The opulent 164 piece instrumentation includes:

- woodwind: 4 flutes, 2 piccolos, 3 oboes, English horn, E-flat clarinet, D clarinet, 2 clarinets in B-flat, 2 clarinets in C, basset horn, bass clarinet in B-flat, 4 bassoons, contrabassoon
- brass: 8 French horns, 4 Wagner tubas, 4 trumpets, 4 trombones, bass tuba
- percussion: glass harmonica, 4 timpani, 5 pitched Chinese gongs, 1 pair of crash cymbals, suspended cymbal, snare drum, rute, 1 set of sleigh bells, bass drum, large tenor drum, triangle, tambourine, 2 pairs of castanets, tam-tam (gong), whip (slapstick), big field drum, xylophone, glockenspiel, 2 celestas
- strings: 16 1st violins, 16 2nd violins, 6 1st violas, 6 2nd violas, 6 1st cellos, 6 2nd cellos, 8 double basses, 2 harps
- stage orchestra: 2 flutes, oboe, 2 clarinets in C, bassoon, French horn, 6 trumpets, 6 trombones, wind machine, thunder sheet, organ, 4 tam-tams (gongs) (Two of the on-stage trumpets move to the pit for act 3, thus in total 10 trumpets are required.)

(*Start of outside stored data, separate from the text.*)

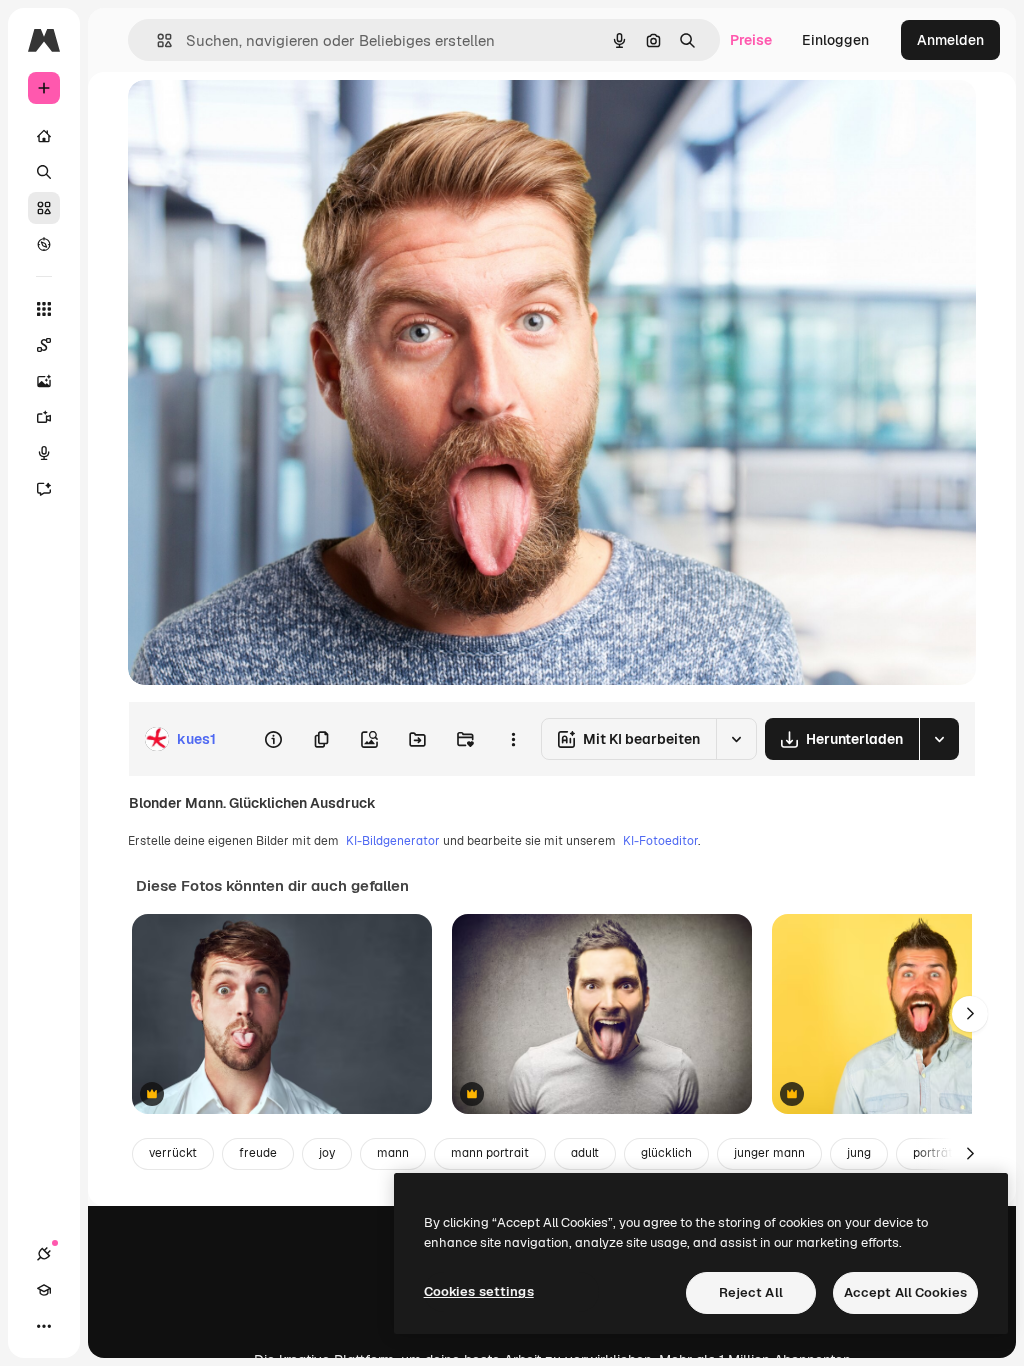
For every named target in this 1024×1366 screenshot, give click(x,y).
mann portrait (490, 1153)
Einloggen (835, 40)
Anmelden (950, 40)
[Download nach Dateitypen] (939, 739)
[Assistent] (44, 489)
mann (393, 1153)
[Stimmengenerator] (44, 453)
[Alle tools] (44, 309)
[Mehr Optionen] (513, 739)
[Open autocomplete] (156, 40)
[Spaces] (44, 345)
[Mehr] (44, 1326)
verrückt (173, 1153)
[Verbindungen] (44, 1254)
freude (258, 1153)
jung (859, 1153)
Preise (751, 40)
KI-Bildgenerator (393, 841)
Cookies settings (479, 1291)
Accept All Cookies (905, 1292)
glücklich (666, 1153)
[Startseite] (44, 136)
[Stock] (44, 208)
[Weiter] (970, 1014)
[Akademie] (44, 1290)
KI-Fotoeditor (660, 841)
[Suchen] (44, 172)
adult (585, 1153)
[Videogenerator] (44, 417)
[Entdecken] (44, 244)
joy (327, 1153)
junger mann (769, 1153)
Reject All (751, 1292)
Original (256, 117)
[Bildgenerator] (44, 381)
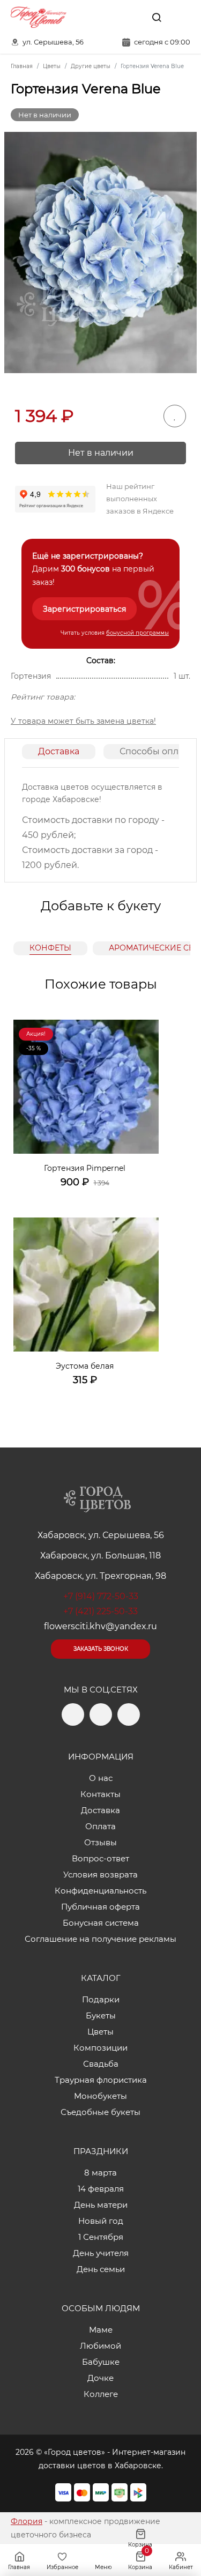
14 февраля (101, 2189)
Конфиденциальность (100, 1890)
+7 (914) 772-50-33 (100, 1596)
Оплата (100, 1826)
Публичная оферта (100, 1907)
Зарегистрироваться (84, 609)
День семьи (101, 2269)
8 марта (100, 2172)
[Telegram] (109, 17)
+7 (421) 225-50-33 (100, 1611)
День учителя (101, 2253)
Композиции (100, 2048)
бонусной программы (137, 632)
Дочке (100, 2378)
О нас (101, 1778)
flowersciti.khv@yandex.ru (100, 1626)
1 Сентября (100, 2237)
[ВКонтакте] (132, 17)
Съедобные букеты (100, 2112)
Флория (26, 2521)
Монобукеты (100, 2096)
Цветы (100, 2031)
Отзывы (100, 1842)
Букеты (101, 2015)
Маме (101, 2330)
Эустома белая (85, 1366)
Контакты (100, 1794)
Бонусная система (101, 1923)
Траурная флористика (101, 2080)
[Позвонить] (181, 17)
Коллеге (101, 2394)
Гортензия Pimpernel (84, 1168)
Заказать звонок (100, 1648)
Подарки (101, 1999)
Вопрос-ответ (100, 1858)
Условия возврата (100, 1874)
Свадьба (100, 2064)
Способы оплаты (157, 751)
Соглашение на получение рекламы (100, 1939)
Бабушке (101, 2362)
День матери (101, 2205)
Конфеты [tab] (50, 948)
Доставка (58, 751)
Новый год (100, 2221)
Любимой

==Historical sources of the libretto==
For the name of the opera, see The Woman Who Had No Shadow.

Hofmannsthal was inspired by the fairy tale by Wilhelm Hauff, "The Cold Heart".

Keikobad is a variant spelling of the name of the Sasanian king Kovad and the mythical Iranian king Kai Kobad from the Kayanian dynasty in the Shahnameh (book of kings) by Ferdowsi. There are other references to Iranian mythology in the story, such as the trial of fire and the fountain of life, which are present in Shahnameh.